Le vice-président américain Joe Biden a apporté lundi à Kiev le soutien des États-Unis aux autorités pro-occidentales face à «l'agression russe continue», tout en appelant à lutter contre la corruption qui gangrène l'Ukraine.

Principal responsable américain chargé du dossier ukrainien, M. Biden a sommé le Kremlin de respecter les accords de paix pour l'Est séparatiste prorusse de cette ex-république soviétique et de rendre à Kiev la Crimée annexée en 2014 au moment où le conflit syrien et la menace djihadiste relèguent la crise ukrainienne au second plan.

«Les États-Unis sont aux côtés du peuple ukrainien face à l'agression russe continue», a lancé M. Biden au cours d'un point de presse en compagnie du président ukrainien Petro Porochenko.

Les accords de paix de Minsk signés en février avec la médiation franco-allemande «ne réussiront pas si la Russie ne remplit pas ses engagements», a-t-il souligné.

Les accords de Minsk prévoient la reprise par l'Ukraine du contrôle de sa frontière avec la Russie, dont 20% (400 km) sont actuellement aux mains des séparatistes prorusses, ainsi que le retrait des soldats et des mercenaires étrangers.

Kiev et les Occidentaux accusent la Russie de soutenir militairement les rebelles de l'est de l'Ukraine et d'y avoir déployé des troupes régulières. Moscou dément toute implication militaire dans ce conflit qui a fait plus de 8000 morts depuis avril 2014.

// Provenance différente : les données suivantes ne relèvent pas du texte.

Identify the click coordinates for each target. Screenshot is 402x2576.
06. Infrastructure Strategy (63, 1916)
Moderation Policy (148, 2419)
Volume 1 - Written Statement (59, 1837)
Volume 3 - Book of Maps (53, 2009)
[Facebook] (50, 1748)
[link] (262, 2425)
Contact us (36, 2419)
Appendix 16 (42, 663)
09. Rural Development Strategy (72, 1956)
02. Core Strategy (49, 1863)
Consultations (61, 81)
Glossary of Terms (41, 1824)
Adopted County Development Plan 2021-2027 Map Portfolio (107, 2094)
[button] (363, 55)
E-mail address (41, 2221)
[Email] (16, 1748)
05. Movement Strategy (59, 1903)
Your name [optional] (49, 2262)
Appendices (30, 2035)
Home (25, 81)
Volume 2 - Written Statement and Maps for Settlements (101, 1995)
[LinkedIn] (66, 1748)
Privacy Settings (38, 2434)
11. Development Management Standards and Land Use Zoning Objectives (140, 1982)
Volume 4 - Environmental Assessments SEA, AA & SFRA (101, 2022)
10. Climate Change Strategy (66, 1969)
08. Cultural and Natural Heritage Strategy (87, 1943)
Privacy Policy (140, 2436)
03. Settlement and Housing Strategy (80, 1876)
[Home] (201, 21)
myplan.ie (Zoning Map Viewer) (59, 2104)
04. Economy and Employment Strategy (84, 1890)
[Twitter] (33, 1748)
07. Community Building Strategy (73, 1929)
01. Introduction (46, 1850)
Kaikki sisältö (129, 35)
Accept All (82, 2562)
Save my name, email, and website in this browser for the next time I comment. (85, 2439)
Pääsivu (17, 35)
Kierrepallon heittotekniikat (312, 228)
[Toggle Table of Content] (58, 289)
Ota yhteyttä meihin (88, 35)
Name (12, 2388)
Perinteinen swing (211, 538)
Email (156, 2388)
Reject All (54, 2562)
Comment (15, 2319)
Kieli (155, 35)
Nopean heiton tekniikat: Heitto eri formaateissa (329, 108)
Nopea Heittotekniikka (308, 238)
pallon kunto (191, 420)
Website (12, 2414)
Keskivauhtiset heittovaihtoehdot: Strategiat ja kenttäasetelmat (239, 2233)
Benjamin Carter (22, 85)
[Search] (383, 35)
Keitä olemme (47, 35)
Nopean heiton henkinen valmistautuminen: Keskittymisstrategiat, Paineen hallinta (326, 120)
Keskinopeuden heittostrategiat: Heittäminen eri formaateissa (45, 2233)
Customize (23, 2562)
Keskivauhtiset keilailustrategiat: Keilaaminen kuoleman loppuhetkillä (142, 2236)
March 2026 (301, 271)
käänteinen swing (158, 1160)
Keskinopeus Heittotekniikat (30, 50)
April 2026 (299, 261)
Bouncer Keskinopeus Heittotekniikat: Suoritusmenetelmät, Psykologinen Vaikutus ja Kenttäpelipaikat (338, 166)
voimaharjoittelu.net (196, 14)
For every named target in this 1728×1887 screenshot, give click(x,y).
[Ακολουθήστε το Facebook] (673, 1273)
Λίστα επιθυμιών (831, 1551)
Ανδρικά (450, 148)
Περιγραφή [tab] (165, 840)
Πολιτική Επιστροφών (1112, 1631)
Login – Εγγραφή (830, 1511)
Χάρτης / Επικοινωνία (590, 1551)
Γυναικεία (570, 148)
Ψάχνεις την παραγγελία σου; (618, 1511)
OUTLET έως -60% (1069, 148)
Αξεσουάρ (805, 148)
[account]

M. Biden a en même temps pressé les Ukrainiens de mettre en oeuvre la partie des accords de paix qui leur incombe et qui consiste à procéder à une révision constitutionnelle en vue de donner davantage d'autonomie aux territoires rebelles et à organiser des élections locales dans cette zone. Ces mesures provoquent de vifs débats en Ukraine où elles sont considérées comme un moyen de légaliser de facto le séparatisme et de déstabiliser le reste du pays.

«Vous ne pouvez pas ne pas faire votre part, sinon les gens en Europe vont dire "Ils sont tous pareils"», a mis en garde M. Biden au cours d'un rencontre avec le premier ministre ukrainien Arseni Iatseniouk.

Le conflit dans l'Est a éclaté un mois après l'annexion par la Russie de la Crimée que le vice-président américain a qualifiée lundi de «territoire souverain de l'Ukraine dont Moscou doit «cesser l'occupation».

Malgré une accalmie relative sur le front de l'Est observée depuis septembre, «la guerre continue», a de son côté déclaré le président ukrainien, faisant état de huit soldats blessés au cours des dernières 24 heures.

«Cancer de la corruption»

Plongée dans ce conflit dont les perspectives de règlement semblent lointaines, l'Ukraine craint de voir faiblir le soutien de ses alliés occidentaux, dont certains cherchent à renouer le dialogue avec Moscou pour régler le conflit syrien.

Si M. Biden s'est employé à rassurer le gouvernement de Kiev que la crise ukrainienne n'était pas oubliée en Occident, il a déploré le manque d'efforts pour «éradiquer le cancer de la corruption» qui «freine depuis longtemps le développement du pays».

«Le peuple ukrainien ne peut pas voir encore une fois ses espoirs se dissiper», a-t-il insisté.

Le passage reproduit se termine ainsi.